** Выбранный отрывок **
◆ ◆ ◆ ◆ ◆

Действительно, что — не словесно, не отвлеченно, а реально — для нашей веры, богообщения, духовной жизни, спасения — означает то, к Аристотелю восходящее, различение субстанций и акциденций, при помощи которого схоластика отвечает на вопрос, как совершается пресуществление хлеба и вина в Тело и Кровь Христовы. Пресуществление, состоящее, согласно этому опыту, в замене «субстанции» (сущности) хлеба — сущностью Тела Христова, а «акциденций» Тела — акциденциями хлеба? Вере, каждое воскресенье со страхом Божиим и любовью исповедающей «сие есть самое пречистое Тело Твое… сия есть самая честная Кровь Твоя…», объяснение это не нужно, для разума же оно все равно остается непонятным насилием над теми самыми «законами», на основании которых оно якобы построено.

Так же и с вопросом когда, то есть в какой момент, в силу какой «причинности» совершается пресуществление. Западная схоластика отвечает: в момент произнесения священником установительных слов: «сие есть Тело Мое… сия есть; Кровь Моя…», слов, составляющих, таким образом, «тайносовершительную формулу», то есть формальную — «необходимую и достаточную» — причину пресуществления. Православное богословие, отвергая — и, как мы увидим дальше, справедливо — это латинское учение, со своей стороны утверждает, что преложение совершается не установленными словами, а эпиклезой, то есть молитвою призывания Св. Духа, которая в нашем чине Литургии непосредственно за этими словами следует. Но скованное, в сущности, тем же методом, той же «проблематикой», оно не раскрывает, в чем же в конце концов смысл и важность этого спора. Выходит так, что одна «тайносовершительная формула» заменяется другой, один «момент» — другим «моментом», но без раскрытия самой сущности эпиклезы, подлинного значения ее в Литургии.

◆ ◆ ◆ ◆ ◆

** Задача 1 **
Пожалуйста, выпишите из записей ниже все строки, где встречается строка «should».

Записи о расположении объектов:
◆ ◆ ◆ ◆ ◆

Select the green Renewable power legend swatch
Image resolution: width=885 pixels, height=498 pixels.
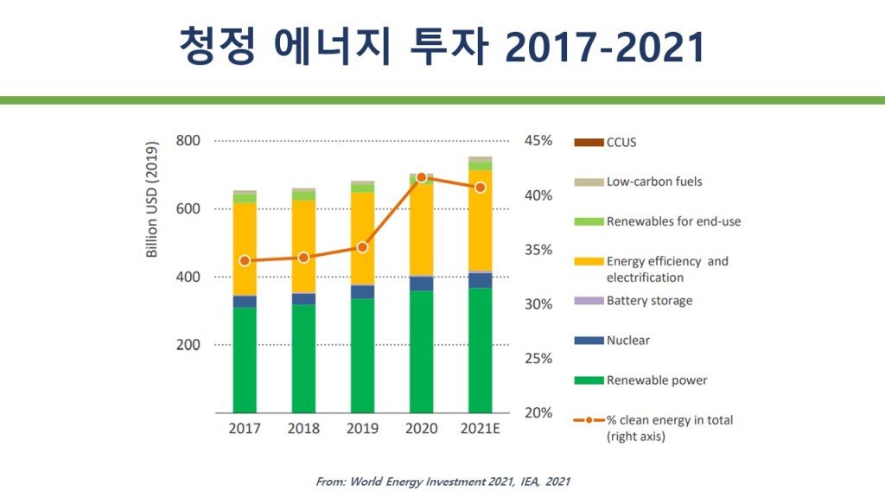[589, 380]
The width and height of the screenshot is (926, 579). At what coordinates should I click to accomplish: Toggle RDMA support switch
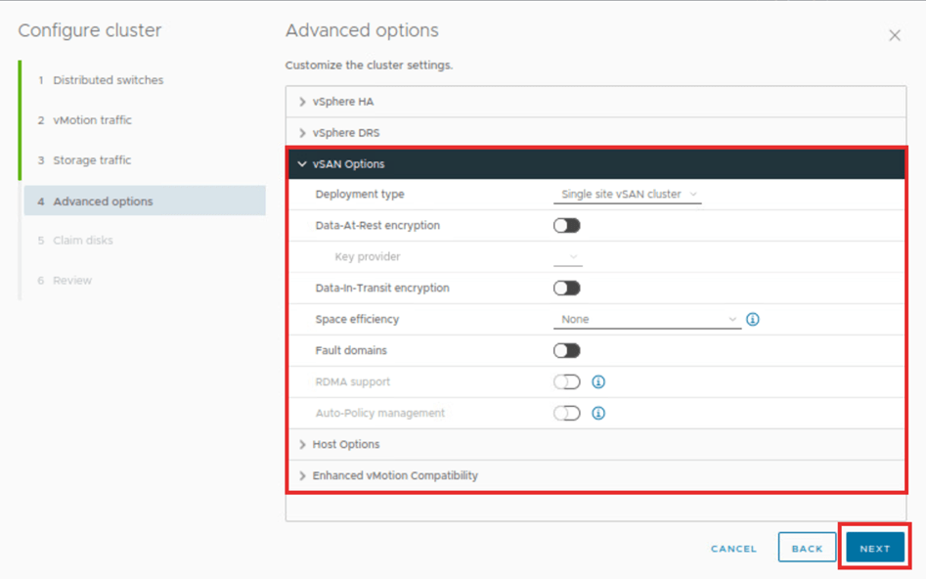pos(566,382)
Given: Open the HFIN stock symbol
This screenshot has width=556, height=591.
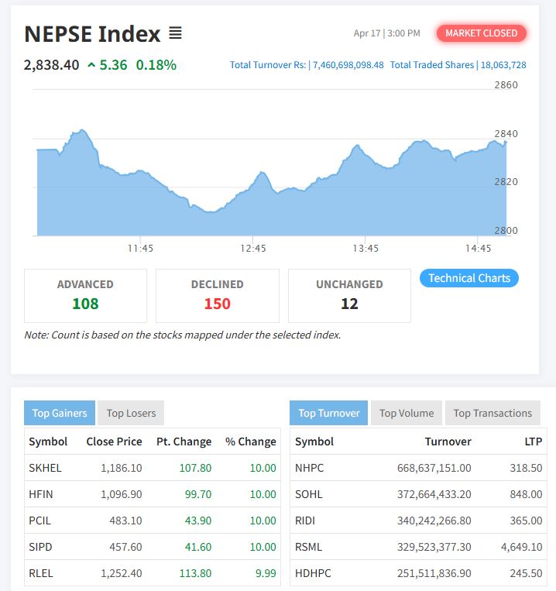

◆ ◆ ◆ ◆ ◆

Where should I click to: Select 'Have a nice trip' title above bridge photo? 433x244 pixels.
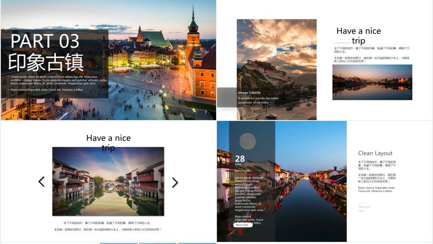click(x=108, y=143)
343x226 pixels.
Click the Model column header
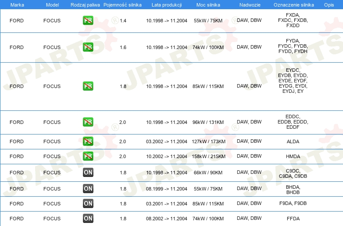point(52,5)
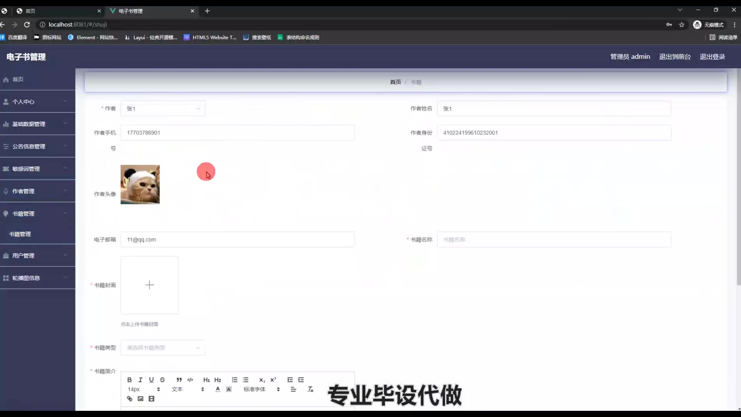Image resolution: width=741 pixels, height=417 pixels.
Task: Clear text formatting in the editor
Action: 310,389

◆ ◆ ◆ ◆ ◆

** Задача 2 **
Допишите продолжение приведенного выше отрывка о пресуществлении Святых Даров, начиная сразу после его последнего предложения.

** Результат 1 **
The width and height of the screenshot is (926, 579). At what coordinates should I click to accomplish: Toggle RDMA support switch
Where should I click to: Select 'Have a nice trip' title above bridge photo? 433x244 pixels.

** Результат 2 **
Смысл всего сказанного, подчеркиваю, это снова и снова, не в том, чтобы просто снять эти вопросы, убедить в ненужности или невозможности богословского уразумения и объяснения Евхаристии, согласно избитой, но на глубине богохульной формуле: «Понять этого нельзя, в это нужно только верить». Верую и исповедую, что нет для Церкви, для мира, для человека вопроса более важного, более насущного, чем вопрос: что совершается в Евхаристии? Вопрос этот подлинно соприроден вере, которая живет жаждой вхождения в разум Истины, жаждой словесного (λογικὴ), то есть разумного. Божью Премудрость являющего и в ней укорененного служения Богу. Он есть поистине вопрос о последнем смысле и назначении всего сущего, о таинственном восхождении туда, где «Бог будет всяческая во всем», и потому вопрос, самой верой постоянно излучаемый как таинственное горение сердца у учеников на пути в Эммаус. Но потому-то и так важно насущный вопрос этот освободить, очистить от всего того, что затемняет, умаляет и искажает его, и это значит, в первую очередь, от тех «вопросов» и «ответов», порочность которых в том, что они не земное объясняют небесным, а небесное и надмiрное сводят к земному, к своим «человеческим, только человеческим», нищим и немощным «категориям».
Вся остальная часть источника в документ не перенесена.